No one says " Rain Rain Go Away" when the first monsoon showers arrive. Not only is the parched earth rejuvenated, but there is the unmistakable and delicious smell of mouth-watering pakoras being fried. Recently, even before the sky darkened, a friend treated us to Japanese tempura. These are fritters that come draped in delicate, translucent attire with not a speck of spice as adornment, thereby letting you savour the original taste of the ingredients.
To keep the rice flour batter exceptionally crisp, ice-cold water is used. There are other foreign fritters no less tempting such as green spinach leaf which refuses to wilt despite deep-frying. But, why travel abroad to relish such fritters when one can taste bliss right here in India in a pakora made with screaming scarlet rhododendron blossoms, kamal kakari or pumpkin flowers?

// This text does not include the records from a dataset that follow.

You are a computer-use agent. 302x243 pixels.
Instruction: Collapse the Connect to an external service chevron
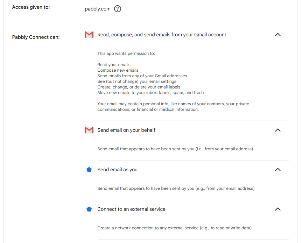coord(278,209)
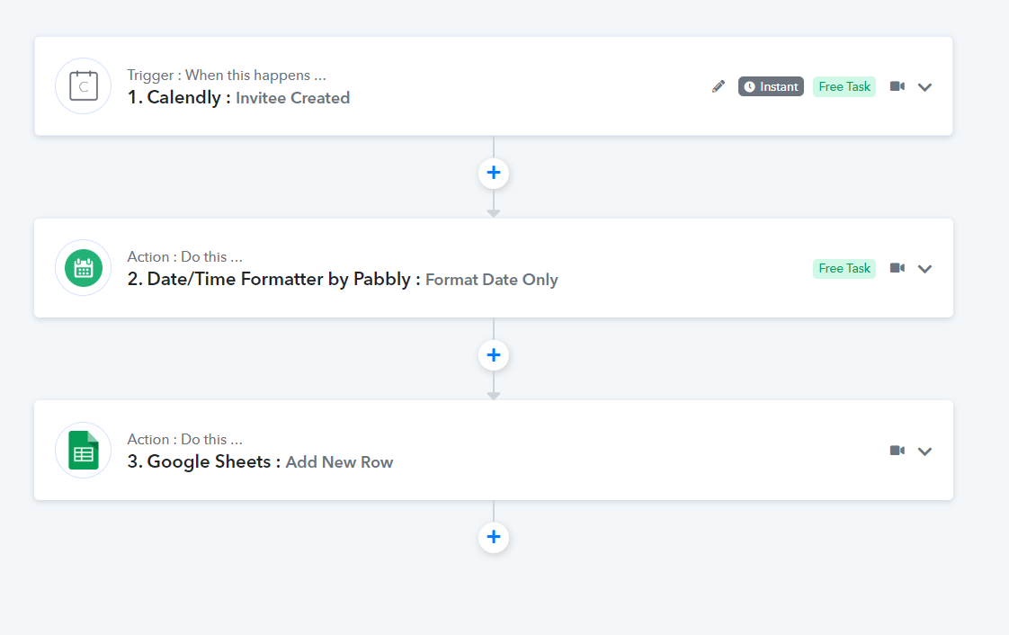Open video tutorial icon for Google Sheets step
The width and height of the screenshot is (1009, 635).
(897, 451)
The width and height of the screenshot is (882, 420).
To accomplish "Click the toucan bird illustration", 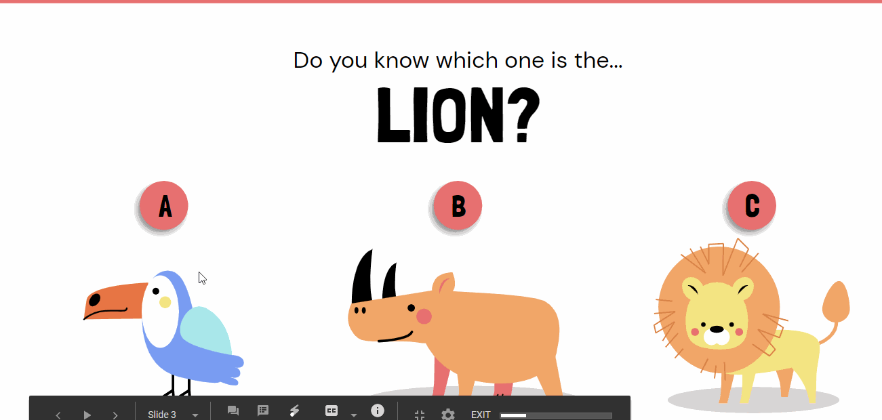I will [164, 332].
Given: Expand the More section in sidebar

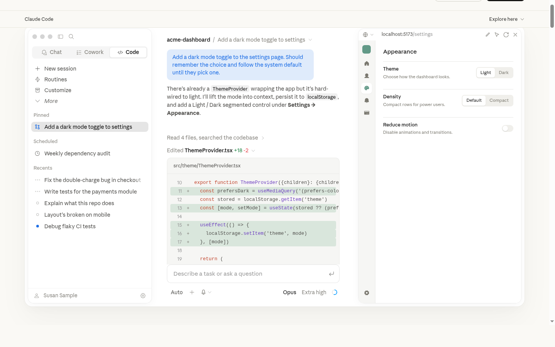Looking at the screenshot, I should (x=51, y=101).
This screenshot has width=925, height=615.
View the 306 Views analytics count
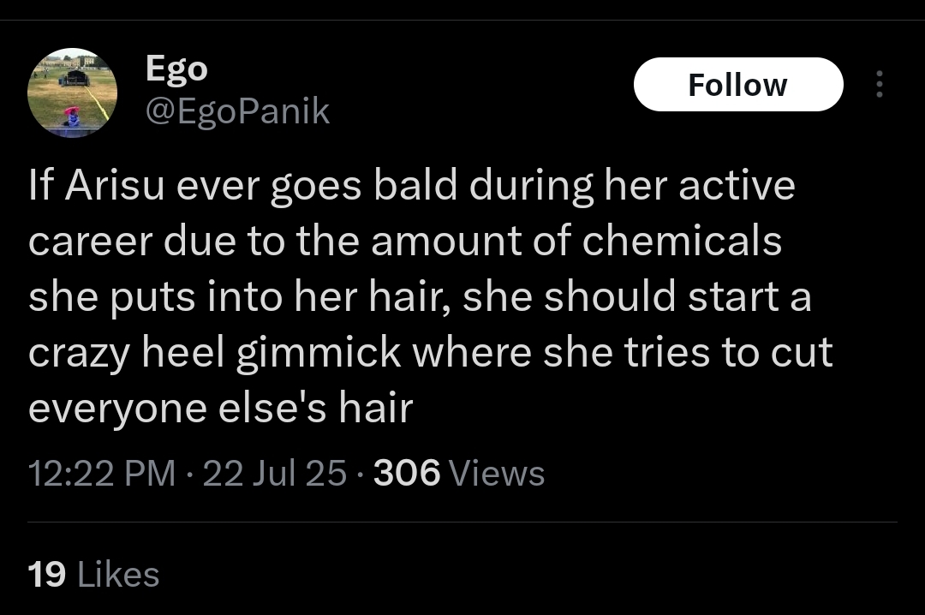pos(459,473)

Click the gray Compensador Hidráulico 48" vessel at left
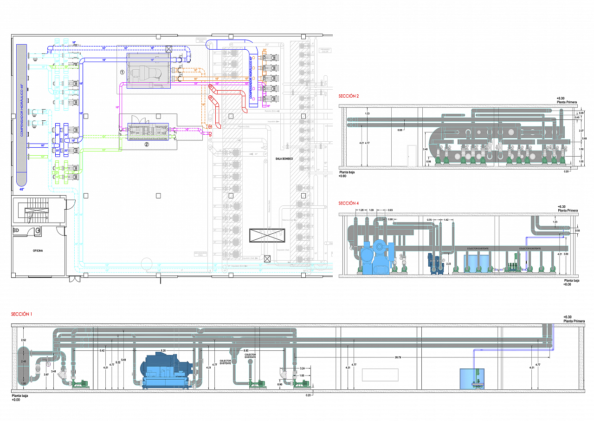(x=22, y=114)
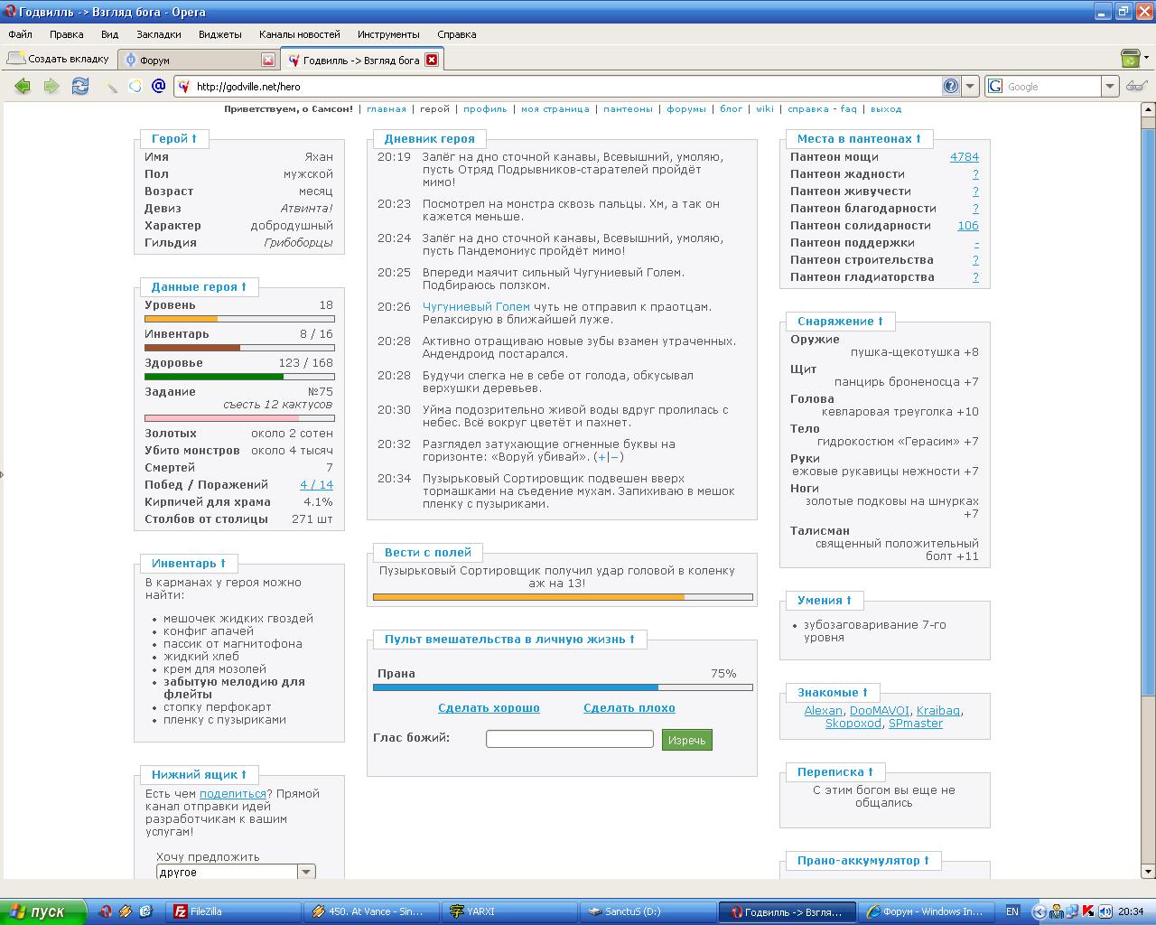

Pakora is masculine and pakori (used commonly in UP and Bihar) is feminine. There is also the plebian bread pakora, a lifesaver for countless Indians who must grab a filling bite while on the run. Here, a sandwich packed with a spicy potato filling is dunked into a batter of thick gram flour before being deep-fried. The more pretentious version may include a few tidbits of paneer.

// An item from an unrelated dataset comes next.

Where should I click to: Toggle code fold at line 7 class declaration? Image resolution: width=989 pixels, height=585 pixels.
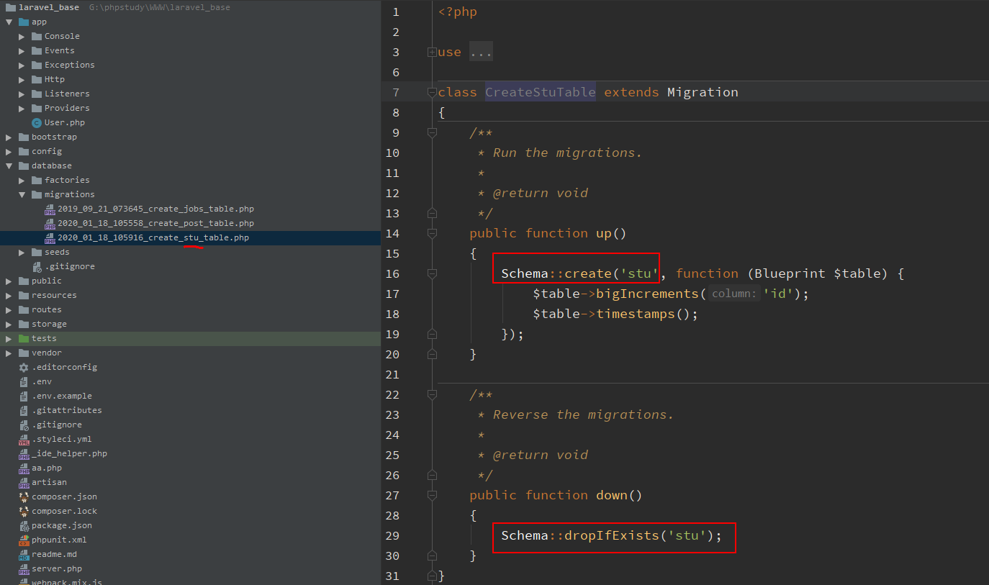432,92
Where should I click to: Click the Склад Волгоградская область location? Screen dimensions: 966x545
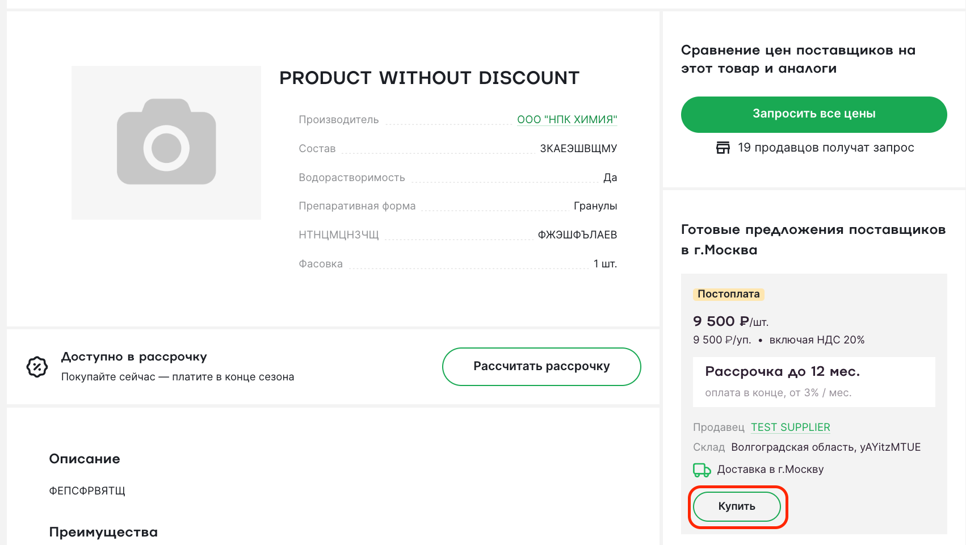(x=807, y=447)
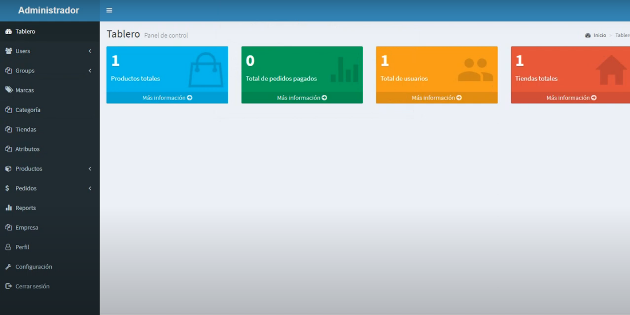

Then there is the mirchi bada (chilly pakora) of Jodhpur, which is as much a part of city lore as breeches, jackets and the majestic Mehrangarh fort. Bengal boasts of a great variety of bhaja, which is deep-fried. Some, like beguni, are indistinguishable from brinjal pakora elsewhere. Arum leaves, filled with urad dal paste, yield patode in Banaras, which treats it like a side dish rather than a snack. All along the west coast and southern India, bhajjis and bhajia prepared with onions, potatoes and brinjals are relished. In Tamil Nadu, raw banana fritters are preferred. But as the poet said, what is in a name? A pakora is a pakora, is a pakora.
One can also savour anda (boiled egg) pakora near liquor shops. In winter, murg and fish pakoras give tough competition to tikkas and tandoori fare. Mixed pakora platters are one of the most popular accompaniments of tea in the roadside dhaba. Potatoes, cauliflower, onion and green chillies contribute the bulk; a few batons of cottage cheese add a touch of opulence. In season, one can also seek delight in a green (spinach) pakora — a small flat emerald-hued offering.
Dhabas have long been associated with special pakoras. Garam Pani, en route to Almora, made its reputation from tiny alu-pyaaz-mirchi pakori served with a pungent mustard-laced raita that could put any wasabi to shame. The trick is to refry the fare for extra crispness. Some vendors take great pride in their trade secret and scorn to use a readymade chaat masala. Tucked away between Regal Cinema and Allahabad Bank in Delhi is Malik's, which for generations has been synonymous with mouth-watering pakora, especially gobi and paneer.
But perhaps all that was before transfats struck terror in our weak hearts?